Systematic bias in the design of several underlying studies raises doubt over whether a serum proteomics test based on those studies can accurately identify ovarian cancer, two independent biostatisticians have argued.
The researchers, both of the University of Texas M.D. Anderson Cancer Research Center, Houston, have been unable to reproduce the high sensitivity and specificity rates reported in a 2003 study of the technique (J. Natl. Cancer Inst. 2005;97:307-9).
The problem, said Keith A. Baggerly, Ph.D., and Kevin R. Coombes, Ph.D., lies not in the fundamental concept—that cancer-shed proteins in serum may be able to identify patients who have even very early-stage cancer—but in the way the data sets were processed in both the 2003 study and the original 2002 National Cancer Institute (NCI) study upon which it was based.
“We're not saying proteomics doesn't work,” Dr. Baggerly said in an interview. “It may very well work. But these data sets can't be used to say this approach works.”
The method involves using mass spectroscopy to display proteins in serum as a series of peaks and valleys of varying strength. A computer-driven mathematical algorithm finds unique patterns expressed in the serum of patients with the disease. Several researchers are investigating proteomics' application in ovarian cancer, using different algorithms and spectrometers. All of the decoding work is being performed on three publicly available sets of spectral data, which were processed as part of the original proof-of-concept study by NCI researchers led by Emmanuel F. Petricoin III, M.D. (Lancet 2002;359:572-7).
Dr. Baggerly and Dr. Coombes reanalyzed the data used in a 2003 paper by Wei Zhu, Ph.D., and associates, of the State University of New York at Stony Brook. By using the same NCI data sets—samples from women with ovarian cancer, women with benign ovarian cysts, and healthy controls—but a new protein-recognition pattern, Dr. Zhu achieved perfect discrimination (100% sensitivity, 100% specificity) of patients with ovarian cancer, including early-stage disease, from normal controls (PNAS 2003;100:14666-71). Dr. Zhu's results were even better than those originally reported by Dr. Petricoin and colleagues in their 2002 study.

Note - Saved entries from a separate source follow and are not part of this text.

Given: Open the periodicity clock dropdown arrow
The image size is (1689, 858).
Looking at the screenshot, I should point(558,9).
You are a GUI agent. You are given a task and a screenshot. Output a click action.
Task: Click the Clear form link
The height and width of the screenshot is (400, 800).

When Dr. Baggerly reanalyzed the Zhu data, he was unable to arrive at the same results. The Zhu study identified a pattern involving 18 protein peaks that separated controls from cancers. For Dr. Baggerly, the pattern resulted in significant accuracy in the first data set, which contained serum from all three groups, but not in the second data set, which contained only serum from cancer patients and healthy controls.
In the second data set, 13 of the 18 peak differences changed signs—that is, peaks associated with cancer in the first group were associated with controls in the second group, and peaks first associated with controls switched to cancers. “This reversal isn't consistent with a persistent difference between cancer samples and control samples,” Dr. Baggerly said.

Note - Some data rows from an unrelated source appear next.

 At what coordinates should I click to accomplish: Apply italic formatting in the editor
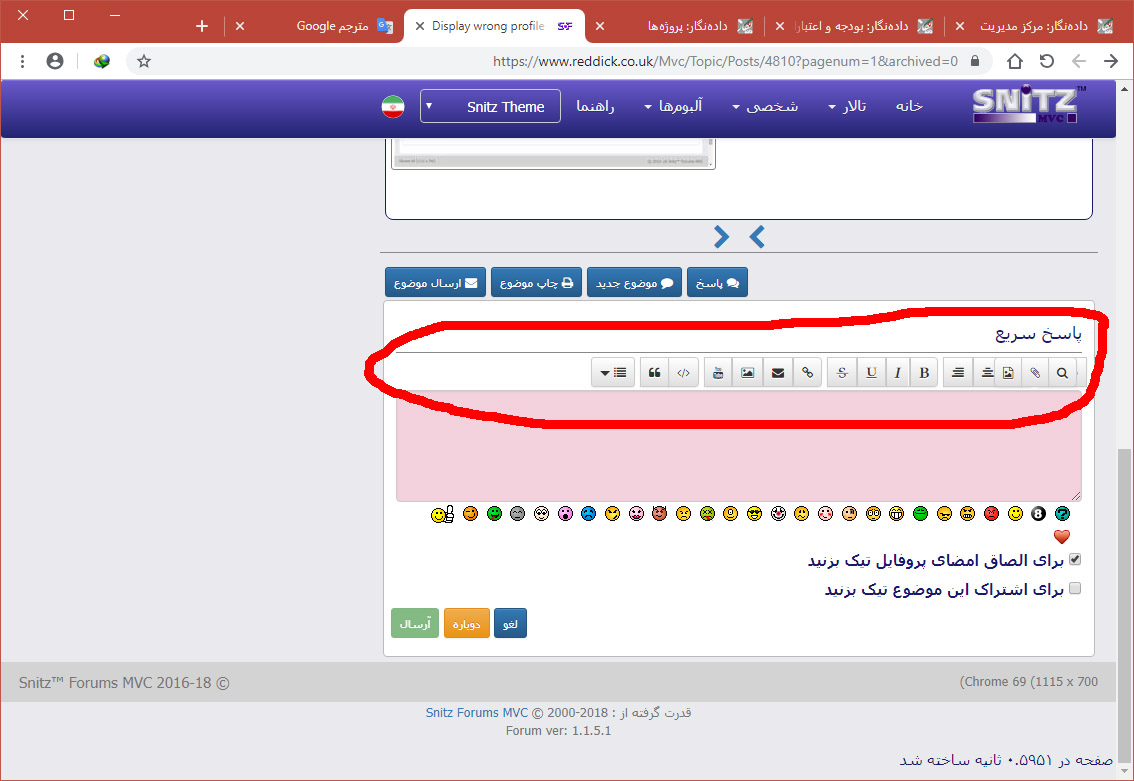click(898, 373)
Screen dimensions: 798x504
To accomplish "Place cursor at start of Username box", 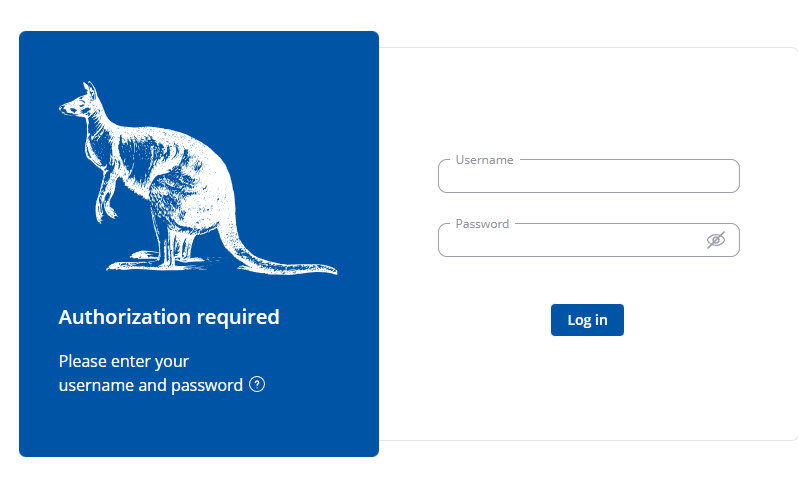I will [x=450, y=179].
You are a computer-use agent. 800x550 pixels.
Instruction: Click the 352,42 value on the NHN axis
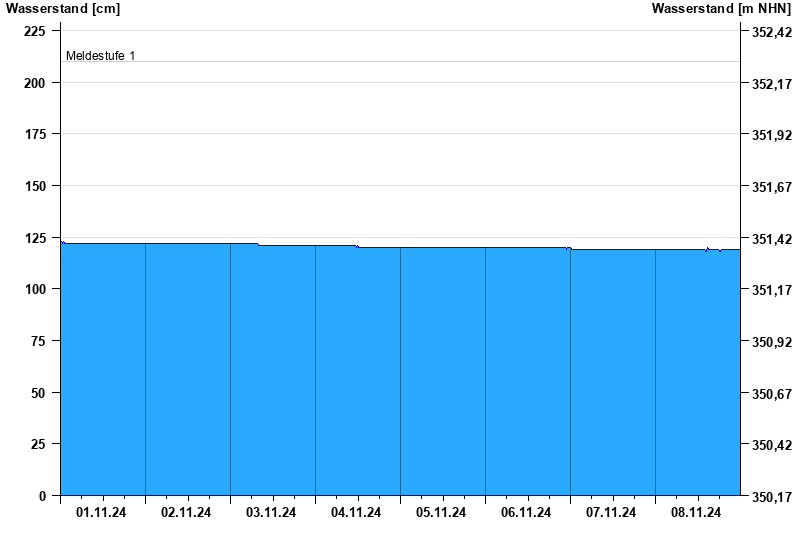click(771, 33)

The researchers then chose 18 random protein peaks from the same regions of spectral data as Dr. Zhu's peaks. The random peaks separated cancer samples from controls up to 56% of the time, depending on the strength of the signals used. Because the pattern of protein expression was inconsistent between the data sets, they concluded, the values did not represent biologically important changes in the serum of cancer patients.
The problem, Dr. Baggerly asserts, is that Dr. Zhu processed the serum samples in a nonrandomized way that the spectra were acquired in the initial study by Dr. Petricoin and his collegues.
“They ran all the controls on one day and all the cancers on the next day,” Dr. Baggerly said. “This is the worst kind of design when you are using a machine that can be subject to external factors,” such as changes in calibration or mechanical breakdown.
In fact, he said, a June 2004 study in which Dr. Petricoin participated also suffered from such a problem (Endoc. Relat. Cancer 2004;11:163-78). This study used a different mass spectrometer, which began to break down on day 3 of running the samples.
In a letter to the editor, Dr. Petricoin admitted the problem, but said, “We cannot detect whether the cancer data acquired on the previous day were convincingly negatively affected by the spectrometer failure.”
Dr. Baggerly contends that a better design involving randomizing sample processing would allow separation of differences due to biology from those due to external factors.
His failure to find reproducibility does not surprise Dr. Petricoin and his colleague, Lance A. Liotta, M.D., who participated in the 2002 and 2004 studies. Their commentary appears in the same journal. Each of the data sets, all of which are available without restriction online, was generated with different machines and methods to test those machines and methods.